Dans cette matinée du 27, au moment où la colonne venait de se mettre en marche, des bandes d’Arabes et de Kabyles s’abattirent sur le bivouac qu’elle abandonnait, à la recherche du butin, — quel butin ! — Ces misérables ne valaient pas mieux que les chacals et les vautours qui se disputaient les charognes du voisinage ; comme eux, ils s’enfuirent et prirent chasse à grands cris devant le capitaine Morris et son escadron d’arrière-garde. Ces pillards n’appartenaient d’ailleurs pas aux troupes de Constantine; depuis la veille, Ahmed avait cessé la poursuite. Quelques Kabyles essayèrent de barrer la route au col de Ras-el-Akba; il suffit des spahis et des Turcs de Jusuf pour les disperser. La colonne passa la Seybouse et vint coucher à Mjez-Ahmar. Le 28 enfin, elle atteignit de bonne heure Hammam-Berda; son temps de misère était fini. Ghelma, qui était tout proche, reçut ses malades et lui envoya des livres; le soldat, affamé par tant de jours de jeune, ne pouvait pas se rassasier. Il y eut au camp de la Seybouse, comme dernier épisode de la guerre, une scène qui ne manqua pas de grandeur.

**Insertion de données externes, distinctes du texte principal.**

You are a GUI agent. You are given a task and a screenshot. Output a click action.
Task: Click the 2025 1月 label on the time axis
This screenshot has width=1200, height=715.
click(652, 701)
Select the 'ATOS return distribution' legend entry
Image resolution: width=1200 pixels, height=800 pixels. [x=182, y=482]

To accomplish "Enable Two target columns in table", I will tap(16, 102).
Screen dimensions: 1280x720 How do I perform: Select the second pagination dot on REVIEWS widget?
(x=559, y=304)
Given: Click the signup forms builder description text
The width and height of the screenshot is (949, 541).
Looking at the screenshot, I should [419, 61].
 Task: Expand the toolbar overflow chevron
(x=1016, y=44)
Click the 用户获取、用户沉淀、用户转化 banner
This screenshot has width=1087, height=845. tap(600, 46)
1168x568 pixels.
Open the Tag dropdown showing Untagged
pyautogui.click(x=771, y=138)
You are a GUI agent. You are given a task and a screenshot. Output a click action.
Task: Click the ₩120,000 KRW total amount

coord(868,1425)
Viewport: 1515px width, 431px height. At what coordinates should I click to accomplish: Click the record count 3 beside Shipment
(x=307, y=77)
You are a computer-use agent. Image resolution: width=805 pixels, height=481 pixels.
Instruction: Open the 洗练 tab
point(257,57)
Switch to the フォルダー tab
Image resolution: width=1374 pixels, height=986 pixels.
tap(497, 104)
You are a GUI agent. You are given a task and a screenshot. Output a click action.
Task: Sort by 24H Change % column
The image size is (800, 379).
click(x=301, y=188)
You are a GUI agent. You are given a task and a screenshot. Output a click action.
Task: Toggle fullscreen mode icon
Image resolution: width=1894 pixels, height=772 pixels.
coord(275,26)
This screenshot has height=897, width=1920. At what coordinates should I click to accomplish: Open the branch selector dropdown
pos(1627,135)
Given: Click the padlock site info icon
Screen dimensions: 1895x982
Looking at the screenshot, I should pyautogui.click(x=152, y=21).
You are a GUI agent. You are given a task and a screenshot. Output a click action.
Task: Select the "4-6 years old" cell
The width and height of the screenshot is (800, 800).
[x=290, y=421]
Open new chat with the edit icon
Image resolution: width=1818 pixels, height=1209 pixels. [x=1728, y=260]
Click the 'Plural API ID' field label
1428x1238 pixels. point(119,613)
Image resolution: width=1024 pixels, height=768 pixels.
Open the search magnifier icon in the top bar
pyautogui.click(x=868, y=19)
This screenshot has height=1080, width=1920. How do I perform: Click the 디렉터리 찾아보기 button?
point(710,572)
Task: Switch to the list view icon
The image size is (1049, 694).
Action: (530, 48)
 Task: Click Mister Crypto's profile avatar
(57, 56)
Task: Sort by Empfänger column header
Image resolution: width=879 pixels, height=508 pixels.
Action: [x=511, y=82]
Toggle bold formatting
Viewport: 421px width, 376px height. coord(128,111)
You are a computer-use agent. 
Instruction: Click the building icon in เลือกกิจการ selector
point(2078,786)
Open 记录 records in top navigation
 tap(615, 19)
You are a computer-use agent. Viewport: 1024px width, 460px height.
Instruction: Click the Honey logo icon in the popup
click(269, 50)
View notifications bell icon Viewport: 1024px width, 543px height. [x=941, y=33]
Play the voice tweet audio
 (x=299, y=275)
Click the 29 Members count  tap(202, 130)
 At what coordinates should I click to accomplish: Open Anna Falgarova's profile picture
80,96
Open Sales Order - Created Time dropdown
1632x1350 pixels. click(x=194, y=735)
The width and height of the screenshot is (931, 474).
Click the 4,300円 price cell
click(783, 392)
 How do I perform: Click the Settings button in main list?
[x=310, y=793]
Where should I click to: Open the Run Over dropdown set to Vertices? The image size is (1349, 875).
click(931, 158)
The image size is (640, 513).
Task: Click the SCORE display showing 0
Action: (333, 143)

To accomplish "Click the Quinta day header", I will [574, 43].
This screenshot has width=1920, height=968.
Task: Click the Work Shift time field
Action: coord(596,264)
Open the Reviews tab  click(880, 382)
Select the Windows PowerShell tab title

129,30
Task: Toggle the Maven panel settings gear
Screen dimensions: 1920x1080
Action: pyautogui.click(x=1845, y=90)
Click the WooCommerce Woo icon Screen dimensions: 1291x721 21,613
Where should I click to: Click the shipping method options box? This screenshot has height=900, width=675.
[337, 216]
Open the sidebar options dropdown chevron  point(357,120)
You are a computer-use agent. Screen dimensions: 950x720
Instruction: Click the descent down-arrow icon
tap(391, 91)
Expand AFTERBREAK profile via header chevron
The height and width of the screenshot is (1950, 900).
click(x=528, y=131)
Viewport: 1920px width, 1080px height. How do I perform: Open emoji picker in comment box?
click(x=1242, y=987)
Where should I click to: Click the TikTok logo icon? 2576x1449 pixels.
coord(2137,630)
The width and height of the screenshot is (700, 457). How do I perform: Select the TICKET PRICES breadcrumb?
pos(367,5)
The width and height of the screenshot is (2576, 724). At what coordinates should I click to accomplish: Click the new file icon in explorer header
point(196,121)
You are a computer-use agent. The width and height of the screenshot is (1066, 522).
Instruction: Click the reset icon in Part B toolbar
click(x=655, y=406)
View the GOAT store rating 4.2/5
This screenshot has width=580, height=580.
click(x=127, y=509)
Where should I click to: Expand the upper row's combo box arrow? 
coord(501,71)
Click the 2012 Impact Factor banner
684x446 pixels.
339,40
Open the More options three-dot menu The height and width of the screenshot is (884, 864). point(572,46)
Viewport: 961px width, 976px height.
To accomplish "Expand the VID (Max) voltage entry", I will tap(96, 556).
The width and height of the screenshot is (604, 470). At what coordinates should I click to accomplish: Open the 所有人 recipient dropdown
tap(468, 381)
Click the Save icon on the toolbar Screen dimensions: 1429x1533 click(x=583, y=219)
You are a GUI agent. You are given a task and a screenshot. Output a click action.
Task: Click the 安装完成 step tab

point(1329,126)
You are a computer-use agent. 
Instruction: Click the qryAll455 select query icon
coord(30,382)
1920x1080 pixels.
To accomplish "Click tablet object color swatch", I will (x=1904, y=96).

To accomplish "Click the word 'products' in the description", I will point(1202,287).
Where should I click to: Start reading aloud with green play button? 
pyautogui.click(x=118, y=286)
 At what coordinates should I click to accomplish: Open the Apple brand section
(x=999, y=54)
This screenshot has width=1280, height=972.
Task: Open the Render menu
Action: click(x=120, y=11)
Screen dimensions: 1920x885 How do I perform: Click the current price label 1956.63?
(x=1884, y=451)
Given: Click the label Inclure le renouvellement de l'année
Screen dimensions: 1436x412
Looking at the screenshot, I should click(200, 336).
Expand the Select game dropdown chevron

Quelques Kabyles avaient été faits prisonniers au Ras-el-Akba; comme ils s’attendaient à la mort, ils furent tout surpris de n’être pas maltraités même ; quand leurs blessés eurent été pansés, on les amena tous au quartier-général, et là, au nom du duc de Nemours, le maréchal Clauzel les renvoya libres, sous la condition d’annoncer à leurs compatriotes qu’une récompense de cent francs serait donnée à tout Arabe ou Kabyle qui ramènerait un soldat français.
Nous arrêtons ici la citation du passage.